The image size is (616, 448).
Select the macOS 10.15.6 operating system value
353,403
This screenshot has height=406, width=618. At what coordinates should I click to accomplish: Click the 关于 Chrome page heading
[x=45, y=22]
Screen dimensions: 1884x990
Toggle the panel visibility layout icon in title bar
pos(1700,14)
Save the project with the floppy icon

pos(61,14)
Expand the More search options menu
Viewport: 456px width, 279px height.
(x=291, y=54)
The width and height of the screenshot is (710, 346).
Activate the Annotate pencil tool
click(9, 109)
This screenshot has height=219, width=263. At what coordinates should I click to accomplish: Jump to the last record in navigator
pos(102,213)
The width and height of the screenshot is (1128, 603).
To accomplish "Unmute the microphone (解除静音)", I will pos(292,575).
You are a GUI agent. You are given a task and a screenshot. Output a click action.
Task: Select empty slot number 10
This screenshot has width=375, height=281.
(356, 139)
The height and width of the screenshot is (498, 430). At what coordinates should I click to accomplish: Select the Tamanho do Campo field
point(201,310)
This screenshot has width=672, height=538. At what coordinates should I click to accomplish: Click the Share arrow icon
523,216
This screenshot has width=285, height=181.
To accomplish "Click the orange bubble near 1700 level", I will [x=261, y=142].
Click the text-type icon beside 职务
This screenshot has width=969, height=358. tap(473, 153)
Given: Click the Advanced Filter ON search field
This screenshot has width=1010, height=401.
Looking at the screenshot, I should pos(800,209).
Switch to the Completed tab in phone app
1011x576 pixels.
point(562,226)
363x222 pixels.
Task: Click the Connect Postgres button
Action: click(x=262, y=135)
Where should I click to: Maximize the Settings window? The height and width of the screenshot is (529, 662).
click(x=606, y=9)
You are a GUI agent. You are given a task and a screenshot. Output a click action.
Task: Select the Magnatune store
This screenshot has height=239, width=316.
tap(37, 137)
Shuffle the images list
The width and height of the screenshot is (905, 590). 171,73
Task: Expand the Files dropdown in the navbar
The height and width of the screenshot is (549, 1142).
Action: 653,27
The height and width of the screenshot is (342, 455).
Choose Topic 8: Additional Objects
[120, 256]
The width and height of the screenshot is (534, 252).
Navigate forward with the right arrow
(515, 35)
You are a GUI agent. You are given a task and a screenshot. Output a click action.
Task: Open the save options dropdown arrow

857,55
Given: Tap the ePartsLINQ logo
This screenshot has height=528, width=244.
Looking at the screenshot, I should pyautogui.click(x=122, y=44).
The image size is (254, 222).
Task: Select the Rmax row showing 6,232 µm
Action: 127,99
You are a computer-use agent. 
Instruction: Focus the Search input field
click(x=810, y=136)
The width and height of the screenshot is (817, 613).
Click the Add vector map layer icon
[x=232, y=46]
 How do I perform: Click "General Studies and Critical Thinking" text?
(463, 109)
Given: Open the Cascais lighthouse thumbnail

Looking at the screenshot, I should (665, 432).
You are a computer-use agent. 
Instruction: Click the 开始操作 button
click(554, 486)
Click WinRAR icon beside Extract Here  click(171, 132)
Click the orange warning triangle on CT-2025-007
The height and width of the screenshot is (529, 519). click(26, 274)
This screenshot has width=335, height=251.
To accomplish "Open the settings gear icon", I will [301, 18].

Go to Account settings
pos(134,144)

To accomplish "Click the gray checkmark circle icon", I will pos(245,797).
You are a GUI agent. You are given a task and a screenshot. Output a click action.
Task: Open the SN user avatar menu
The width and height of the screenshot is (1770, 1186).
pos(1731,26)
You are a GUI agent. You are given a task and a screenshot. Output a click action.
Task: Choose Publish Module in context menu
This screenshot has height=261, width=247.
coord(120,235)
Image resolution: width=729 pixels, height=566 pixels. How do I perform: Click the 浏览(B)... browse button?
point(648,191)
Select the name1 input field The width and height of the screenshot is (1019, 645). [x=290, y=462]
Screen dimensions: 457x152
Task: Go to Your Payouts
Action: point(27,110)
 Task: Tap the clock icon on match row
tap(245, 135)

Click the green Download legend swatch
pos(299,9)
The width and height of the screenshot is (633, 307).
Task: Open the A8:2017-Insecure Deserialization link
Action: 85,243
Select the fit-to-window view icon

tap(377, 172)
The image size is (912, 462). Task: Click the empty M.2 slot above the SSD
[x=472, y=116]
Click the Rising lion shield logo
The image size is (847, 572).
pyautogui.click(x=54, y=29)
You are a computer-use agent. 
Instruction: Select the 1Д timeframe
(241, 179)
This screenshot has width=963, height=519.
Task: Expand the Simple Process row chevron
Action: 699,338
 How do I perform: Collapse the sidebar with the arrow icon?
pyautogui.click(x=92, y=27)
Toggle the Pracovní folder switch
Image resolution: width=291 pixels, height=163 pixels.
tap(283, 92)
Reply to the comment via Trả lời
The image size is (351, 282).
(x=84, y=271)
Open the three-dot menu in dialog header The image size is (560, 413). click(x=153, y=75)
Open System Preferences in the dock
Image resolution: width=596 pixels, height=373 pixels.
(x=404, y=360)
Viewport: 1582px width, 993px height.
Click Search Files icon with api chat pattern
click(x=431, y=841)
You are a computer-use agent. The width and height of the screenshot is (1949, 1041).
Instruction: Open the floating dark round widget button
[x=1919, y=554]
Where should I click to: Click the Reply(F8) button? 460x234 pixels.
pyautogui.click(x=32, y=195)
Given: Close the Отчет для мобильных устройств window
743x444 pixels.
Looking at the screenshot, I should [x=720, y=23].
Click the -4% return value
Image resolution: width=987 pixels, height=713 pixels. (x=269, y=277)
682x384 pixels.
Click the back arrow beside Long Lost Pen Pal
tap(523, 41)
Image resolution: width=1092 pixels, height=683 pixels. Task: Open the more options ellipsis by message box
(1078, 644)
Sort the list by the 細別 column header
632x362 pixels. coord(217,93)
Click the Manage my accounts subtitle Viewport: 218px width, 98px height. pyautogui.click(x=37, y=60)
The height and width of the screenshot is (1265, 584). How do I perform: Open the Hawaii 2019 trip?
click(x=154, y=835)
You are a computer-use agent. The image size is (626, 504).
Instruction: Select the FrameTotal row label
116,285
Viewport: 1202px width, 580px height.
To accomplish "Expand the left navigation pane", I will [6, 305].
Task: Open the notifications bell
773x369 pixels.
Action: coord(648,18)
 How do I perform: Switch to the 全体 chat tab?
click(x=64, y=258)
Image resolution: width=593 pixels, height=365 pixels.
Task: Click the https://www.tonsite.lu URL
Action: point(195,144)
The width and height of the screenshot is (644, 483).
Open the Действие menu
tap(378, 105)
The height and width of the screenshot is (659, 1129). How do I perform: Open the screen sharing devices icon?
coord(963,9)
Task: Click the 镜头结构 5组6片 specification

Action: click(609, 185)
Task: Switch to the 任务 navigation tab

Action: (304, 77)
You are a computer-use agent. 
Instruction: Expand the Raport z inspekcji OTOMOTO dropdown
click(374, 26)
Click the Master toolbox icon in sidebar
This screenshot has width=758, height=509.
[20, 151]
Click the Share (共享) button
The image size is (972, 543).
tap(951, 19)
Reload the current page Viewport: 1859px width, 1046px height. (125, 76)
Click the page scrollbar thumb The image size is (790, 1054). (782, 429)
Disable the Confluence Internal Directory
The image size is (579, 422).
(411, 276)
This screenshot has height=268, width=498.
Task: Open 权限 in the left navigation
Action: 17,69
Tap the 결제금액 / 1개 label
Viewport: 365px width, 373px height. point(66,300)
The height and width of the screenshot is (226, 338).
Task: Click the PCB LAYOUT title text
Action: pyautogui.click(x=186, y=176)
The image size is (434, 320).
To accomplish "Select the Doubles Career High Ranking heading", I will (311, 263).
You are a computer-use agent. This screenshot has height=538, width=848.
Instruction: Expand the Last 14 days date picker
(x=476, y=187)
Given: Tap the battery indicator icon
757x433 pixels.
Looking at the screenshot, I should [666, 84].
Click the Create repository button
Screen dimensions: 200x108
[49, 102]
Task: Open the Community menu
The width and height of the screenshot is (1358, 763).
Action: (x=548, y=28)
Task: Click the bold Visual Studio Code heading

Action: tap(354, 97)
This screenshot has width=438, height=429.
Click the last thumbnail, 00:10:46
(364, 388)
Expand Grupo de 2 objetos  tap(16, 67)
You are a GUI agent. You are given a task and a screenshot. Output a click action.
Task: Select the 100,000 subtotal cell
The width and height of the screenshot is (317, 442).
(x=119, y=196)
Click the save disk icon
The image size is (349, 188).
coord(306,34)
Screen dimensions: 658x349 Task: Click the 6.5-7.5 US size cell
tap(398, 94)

_ _ _ _ _ _ _

Exercise: Please write out the lines of the records above, from the line holding "Viewport: 1202px width, 580px height." through the line holding "tap(951, 19)", inclusive.

Reply:
Viewport: 1202px width, 580px height.
To accomplish "Expand the left navigation pane", I will [6, 305].
Task: Open the notifications bell
773x369 pixels.
Action: coord(648,18)
 How do I perform: Switch to the 全体 chat tab?
click(x=64, y=258)
Image resolution: width=593 pixels, height=365 pixels.
Task: Click the https://www.tonsite.lu URL
Action: point(195,144)
The width and height of the screenshot is (644, 483).
Open the Действие menu
tap(378, 105)
The height and width of the screenshot is (659, 1129). How do I perform: Open the screen sharing devices icon?
coord(963,9)
Task: Click the 镜头结构 5组6片 specification

Action: click(609, 185)
Task: Switch to the 任务 navigation tab

Action: (304, 77)
You are a computer-use agent. 
Instruction: Expand the Raport z inspekcji OTOMOTO dropdown
click(374, 26)
Click the Master toolbox icon in sidebar
This screenshot has width=758, height=509.
[20, 151]
Click the Share (共享) button
The image size is (972, 543).
tap(951, 19)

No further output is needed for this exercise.